O abraço que mudou a lição
Todos os dias, o professor chamava-o à frente da turma e, diante de todos, castigava-o com a vara pelo atraso. Era o ritual: punir para dar o exemplo.
Até que, certo dia, o professor segue de bicicleta para a escola e depara-se com uma realidade desarmante. No percurso, vê o menino, sozinho, a empurrar com esforço a cadeira de rodas da avó. Era já a única pessoa na família capaz de cuidar dela e garantir que recebia apoio antes de seguir para a escola. De repente, tudo ganha outra luz. O atraso nunca fora preguiça ou desleixo. Era responsabilidade, cuidado, amor. O professor percebe, sem ser visto, aquilo que até então lhe escapara: a batalha silenciosa por trás da rotina do menino.
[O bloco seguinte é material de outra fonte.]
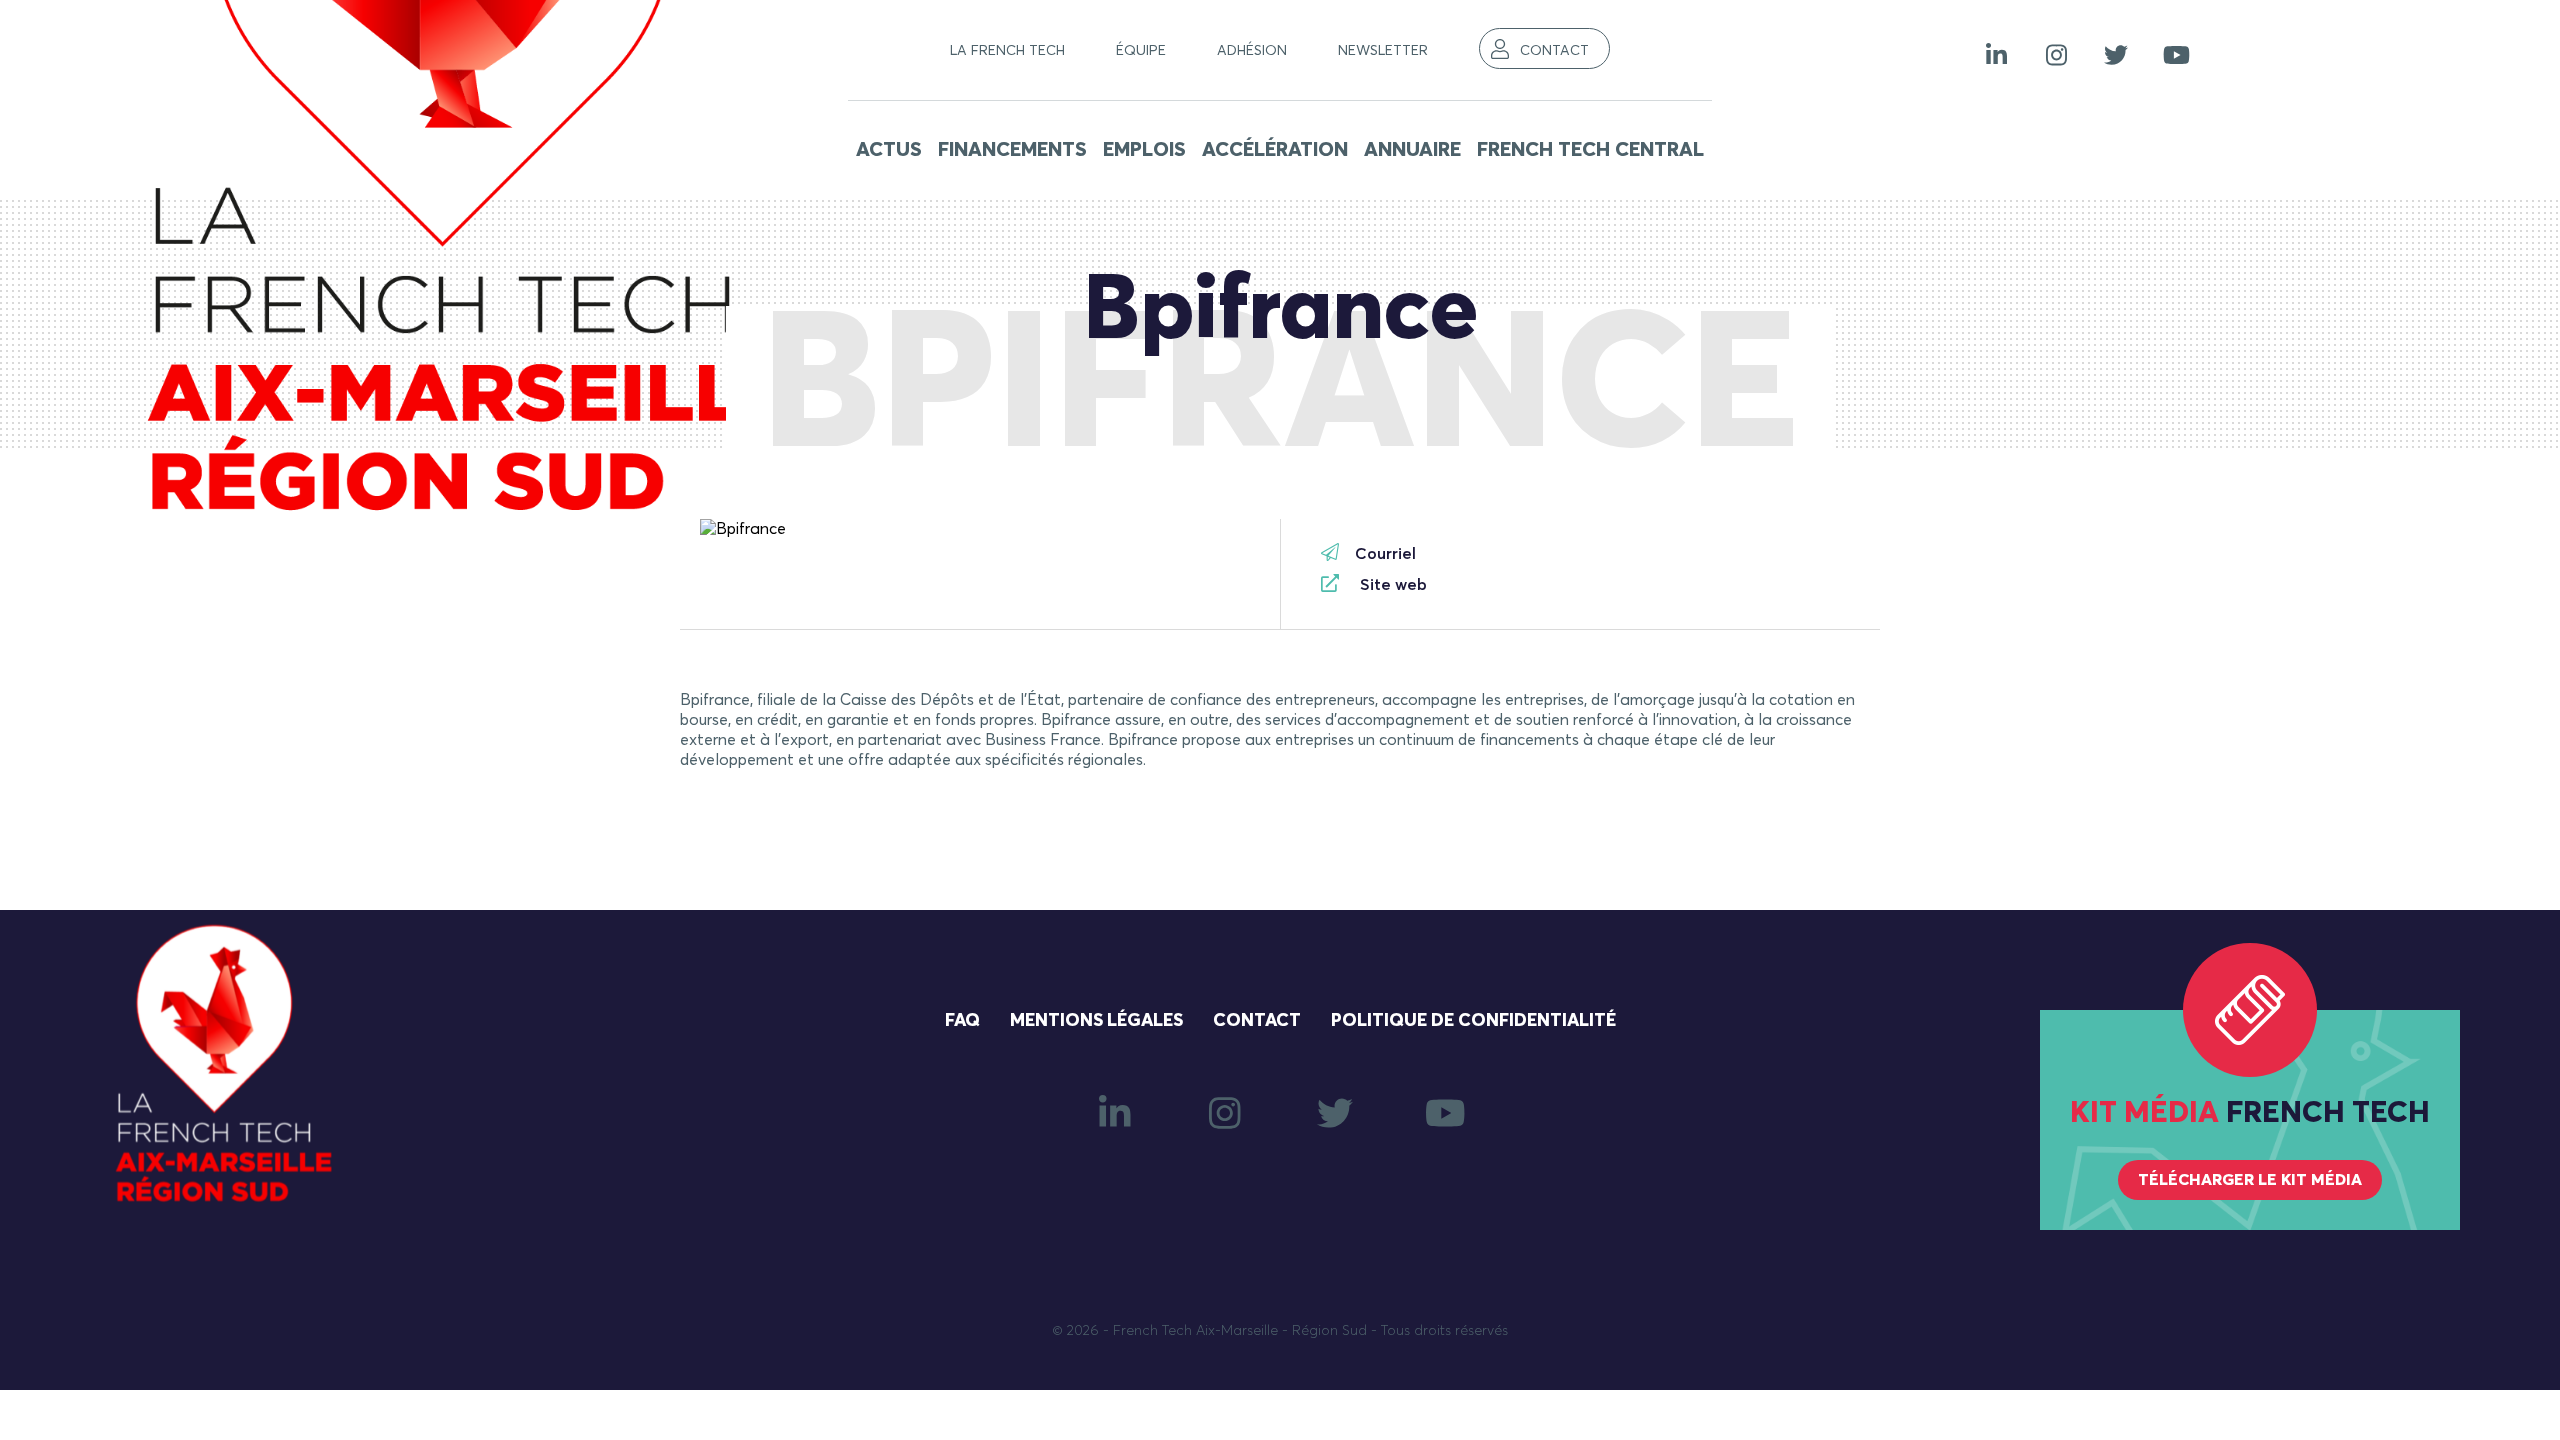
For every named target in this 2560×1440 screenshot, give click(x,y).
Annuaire (1412, 150)
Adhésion (1252, 51)
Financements (1012, 150)
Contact (1554, 51)
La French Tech (1007, 51)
Nessa manhã, quando o menino chegou novamente atrasado, o professor repetiu o ritual. Chamou-o à frente da turma. O menino baixou a cabeça, preparado para mais um dia igual. Mas, em vez da varada, o professor entregou-lhe a vara nas mãos. E aí o gesto ganhou novo sentido: era como se o professor dissesse “quem errou fui eu, por ter julgado injustamente”. No instante seguinte, ajoelhou-se, ficando à altura do olhar do menino, e deu-lhe um abraço. E toda a turma aprendeu, sem uma palavra, uma lição que não estava no manual.
Quantas vezes, na liderança, caímos na mesma armadilha? Julgamos o atraso, a falha, o silêncio — sem perceber o que se esconde por trás. Fazemos juízos de valor apressados e, nesse gesto, podemos estar a punir quem, na verdade, está a carregar o peso de batalhas invisíveis.
É aqui que se distingue um chefe de um líder. O chefe limita-se a aplicar a vara. O líder pergunta primeiro o “porquê”. E mais: um líder verdadeiro é também aquele que reconhece quando erra no julgamento — e tem coragem de o mostrar. Mas importa dizer: empatia não é sinónimo de complacência.
"A prosperidade de uma equipa não nasce do medo das varadas, mas da motivação de quem sente que é visto e compreendido"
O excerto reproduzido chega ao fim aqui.